▶ Text for analysis
********************
John Holmes, Under-Secretary-General for Humanitarian Affairs, said today that he and other humanitarian actors would push negotiators at the United Nations Climate Change Summit in Copenhagen to guarantee sufficient funding and action plans to help the world's poorest, most vulnerable people adapt to the changing weather patterns threatening their physical and economic survival.
"Our particular concern is that the focus should not just be on mitigation, that is, the reduction of emissions. The focus should be on adaptation to the effects of climate change now and in the next few years, and adaptation particularly for developing countries", Mr. Holmes said during a Headquarters press conference this afternoon.
As unprecedented drought strips agricultural production in sub-Saharan Africa and the melting of Himalayan glaciers causes greater flooding in South Asia, the global humanitarian aid community wants to ensure that a good portion of the $10 billion in annual funding proposed by rich countries to help poor countries tackle climate change over the next three years goes to disaster-risk reduction and preparedness plans. While vital, such steps to relocate and bring food and supplies to affected populations are often neglected and under-funded. "They're messages we've been trying to repeat for the past year, but we need to make sure they continue to be heard amidst the cacophony that I'm sure will be in Copenhagen", said the Under-Secretary-General, who is also United Nations Emergency Relief Coordinator.
********************
Stored items
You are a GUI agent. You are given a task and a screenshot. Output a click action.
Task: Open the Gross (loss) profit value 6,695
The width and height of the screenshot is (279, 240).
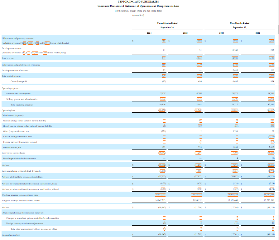235,81
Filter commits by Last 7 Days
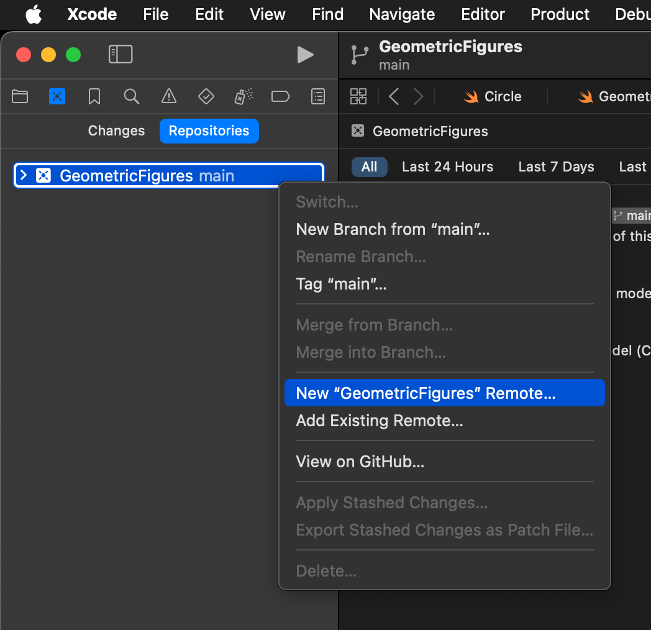This screenshot has height=630, width=651. pos(556,167)
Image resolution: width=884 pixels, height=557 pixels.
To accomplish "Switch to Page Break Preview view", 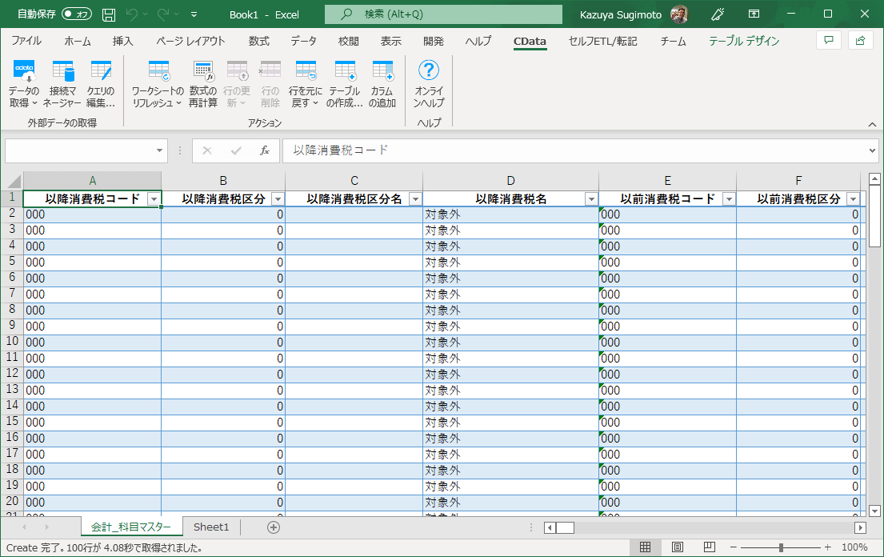I will pyautogui.click(x=709, y=547).
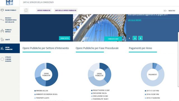Switch to carousel slide 1

point(129,38)
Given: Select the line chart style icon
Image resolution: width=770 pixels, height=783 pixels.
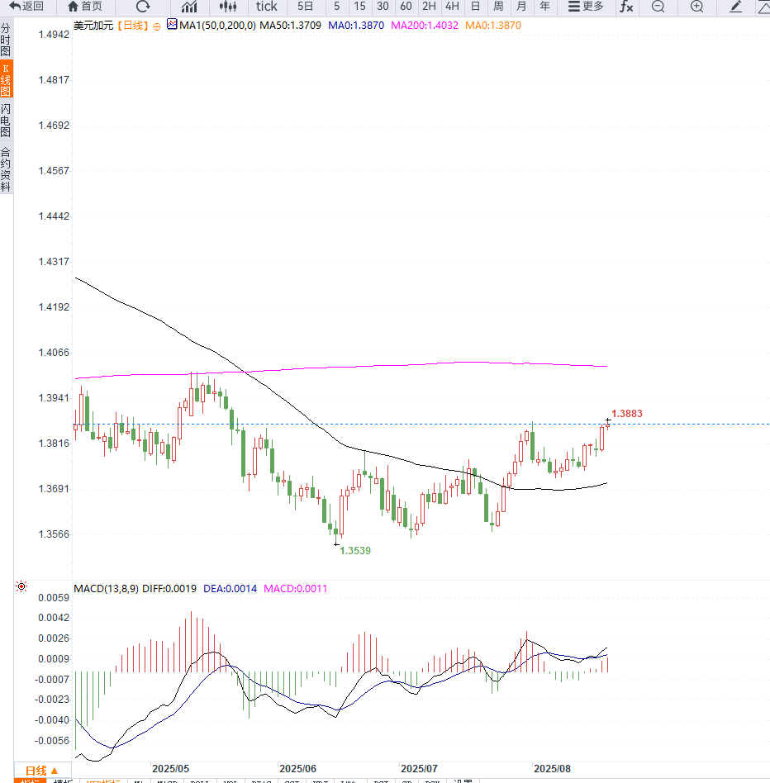Looking at the screenshot, I should pos(189,7).
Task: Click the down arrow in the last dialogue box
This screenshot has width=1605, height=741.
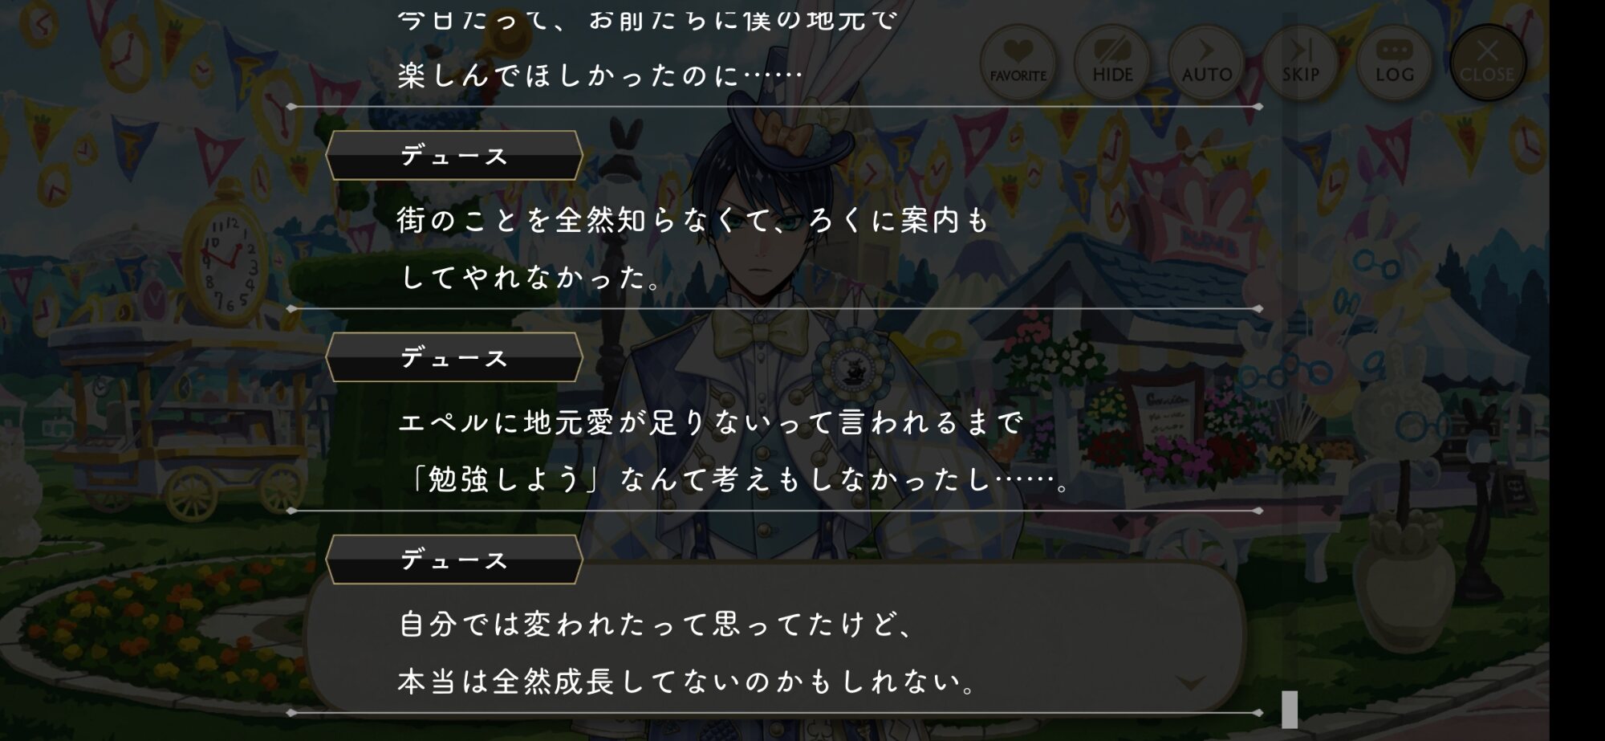Action: coord(1190,682)
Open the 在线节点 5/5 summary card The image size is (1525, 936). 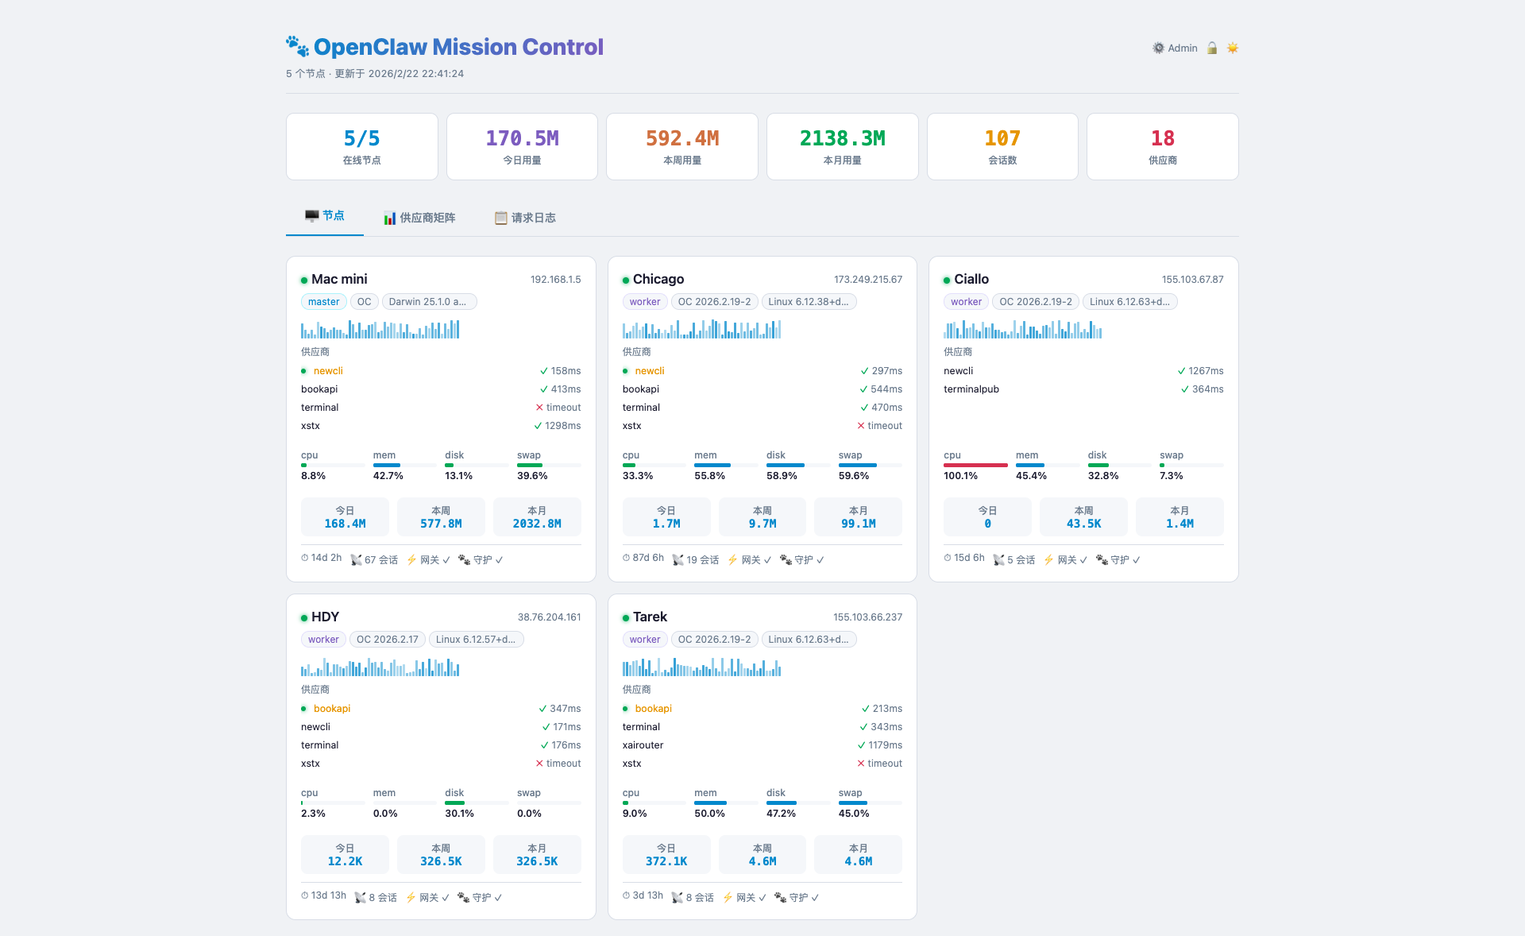pos(361,146)
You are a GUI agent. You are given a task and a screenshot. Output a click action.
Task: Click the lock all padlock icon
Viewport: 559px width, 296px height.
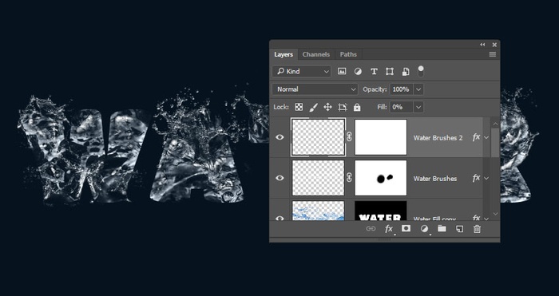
********************
In the Copenhagen text, why does the humanitarian aid community want a good portion of the proposed $10 billion in annual funding to go to disaster-risk reduction and preparedness plans? Answer in one to three sentences. The stored items are separate material, unconnected to the Copenhagen text.

▶ Solution below
Drought is stripping agricultural production in sub-Saharan Africa, and melting Himalayan glaciers are causing greater flooding in South Asia. The steps to relocate affected populations and bring them food and supplies are vital but often neglected and under-funded.